### Goal
Write the records from the line with "Task: Click the Input Volume slider handle" to the line with "point(191,15)" as a JSON list of strings, one string per line, with blank lines omitted. Leave the pictures out.

### Records supplied
==============================
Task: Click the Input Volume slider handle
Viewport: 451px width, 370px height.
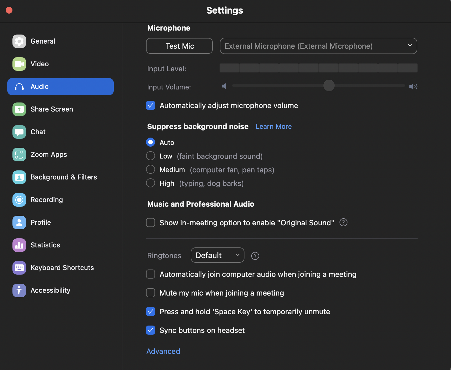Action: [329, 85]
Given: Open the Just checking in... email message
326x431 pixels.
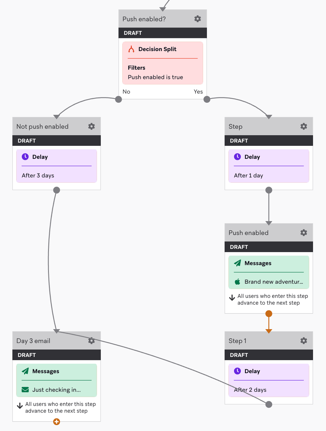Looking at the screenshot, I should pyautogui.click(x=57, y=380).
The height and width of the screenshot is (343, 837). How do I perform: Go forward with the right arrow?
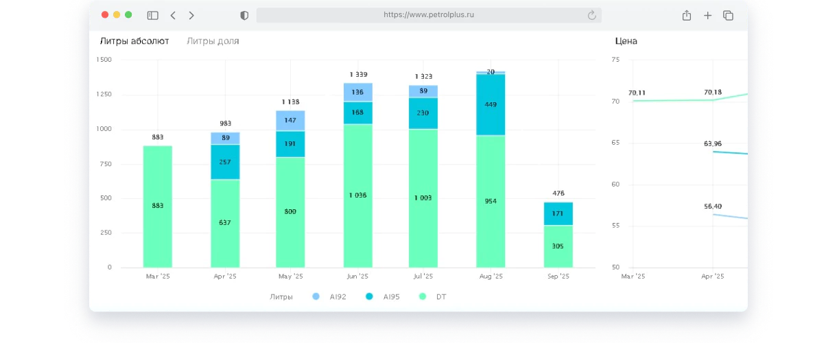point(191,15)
==============================
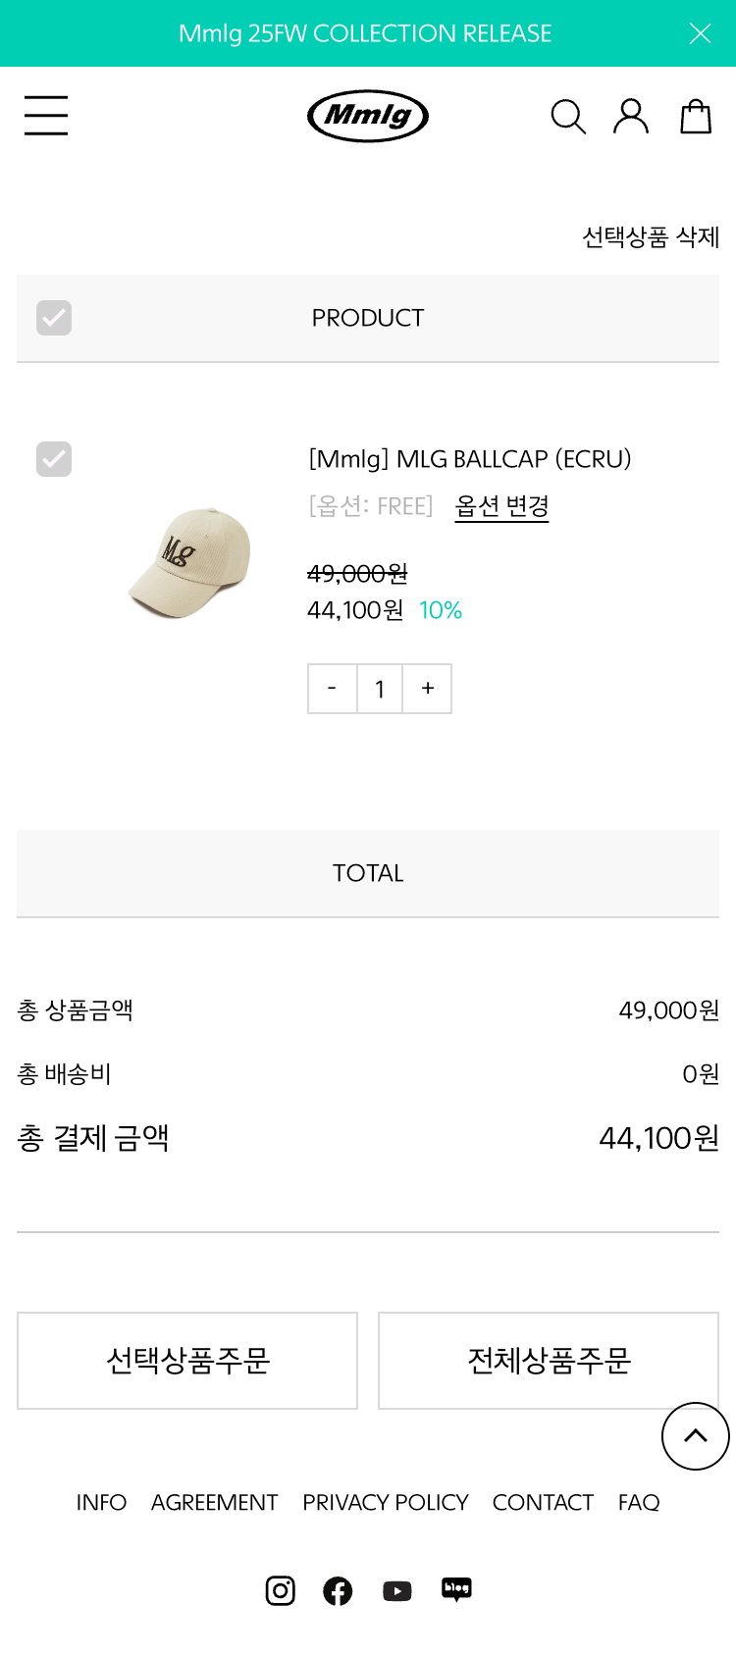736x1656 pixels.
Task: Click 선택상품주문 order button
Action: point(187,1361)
==============================
### Task solution
[
  "Task: Click the Input Volume slider handle",
  "Viewport: 451px width, 370px height.",
  "Action: [329, 85]",
  "Given: Open the Just checking in... email message",
  "326x431 pixels.",
  "Looking at the screenshot, I should pyautogui.click(x=57, y=380).",
  "The height and width of the screenshot is (343, 837). How do I perform: Go forward with the right arrow?",
  "point(191,15)"
]